In previous reports published this spring, I described the Master Gardener Partnership with PSU professor Dr. Margarita López-Uribe and her staff to help survey our PA wild bee populations. This partnership has completed its fourth year with many positive findings.
Our statewide survey team of 20 Master Gardeners is well experienced in trapping, netting and curating bees from a wide variety of habitats all over the Commonwealth. Our camaraderie and common love for wild bees earned us the moniker of “Beeple” (much to the humor of my eyeball-rolling wife).
One of the joys we Beeple have is that we are constantly learning more and more about wild bees. For example: We learned that many adult bees are limited to a narrow season of activity. Some adult bees are only active in the spring,while others appear during later periods in the season.
Furthermore, while many bees gather pollen from a broad range of flowers, some bees are pollen specialists where they only feed from flowers of a particular family or single flower type. During the past two seasons, in order to collect data on these two wild bee concepts (seasonality and flower preferences), we expanded our collection efforts to include earlier spring and later fall sampling and to isolate bee netting to specific flowers.
During the four years of our Master Gardener wild bee project, we have collected thousands of wild bees from across the state.
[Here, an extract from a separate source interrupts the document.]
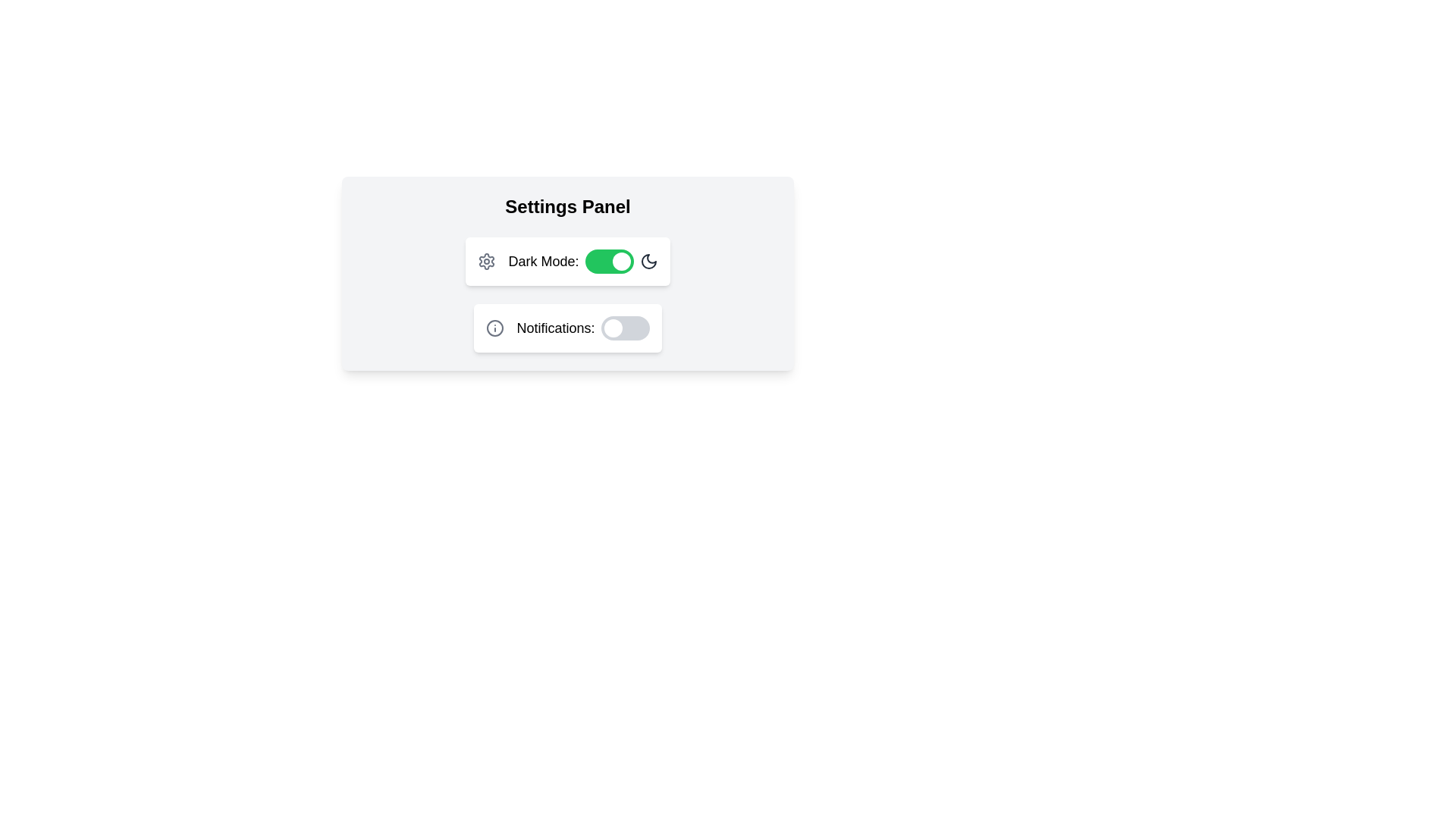  What do you see at coordinates (566, 207) in the screenshot?
I see `the text label or heading that serves as a title at the top of the card layout` at bounding box center [566, 207].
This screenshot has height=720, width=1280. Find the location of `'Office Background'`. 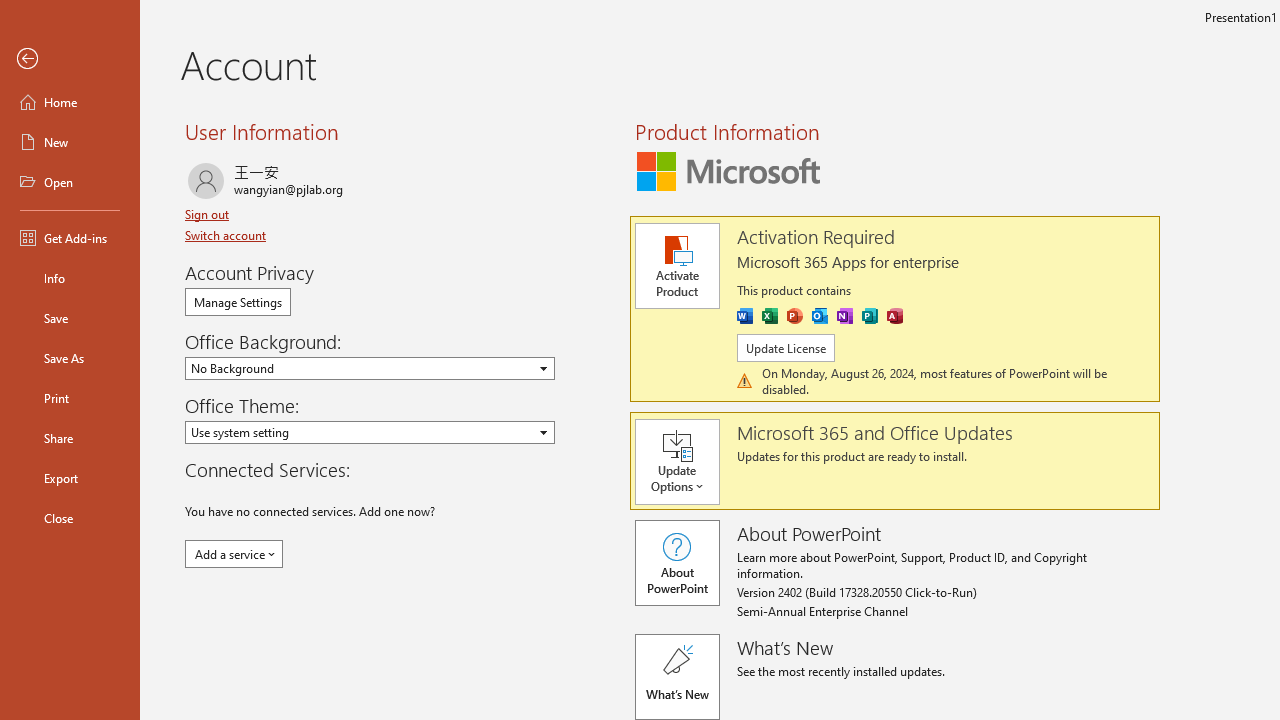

Processing all the bees we collect every year is very labor intensive and time-consuming. It usually takes PSU’s bee taxonomists over a year to accurately identify, verify and catalog a season’s collection. I collected about 70 bees from the Hummel Nature Trail in 2021 and 2022 and am finally getting back to you to report my findings.
Besides the occasional common honey bee, my Hummel Nature Trail collections found at least 27 other species of wild bees. These included three bumble (Bombus), three carpenter (Xylocopa & Ceratina), two furrow (Halictus), two leaf cutter (Megachile), three long-horn (Melissodes), four sweat (Lasioglossum & Ceratina) and three yellow-faced (Hylaeus) bee species.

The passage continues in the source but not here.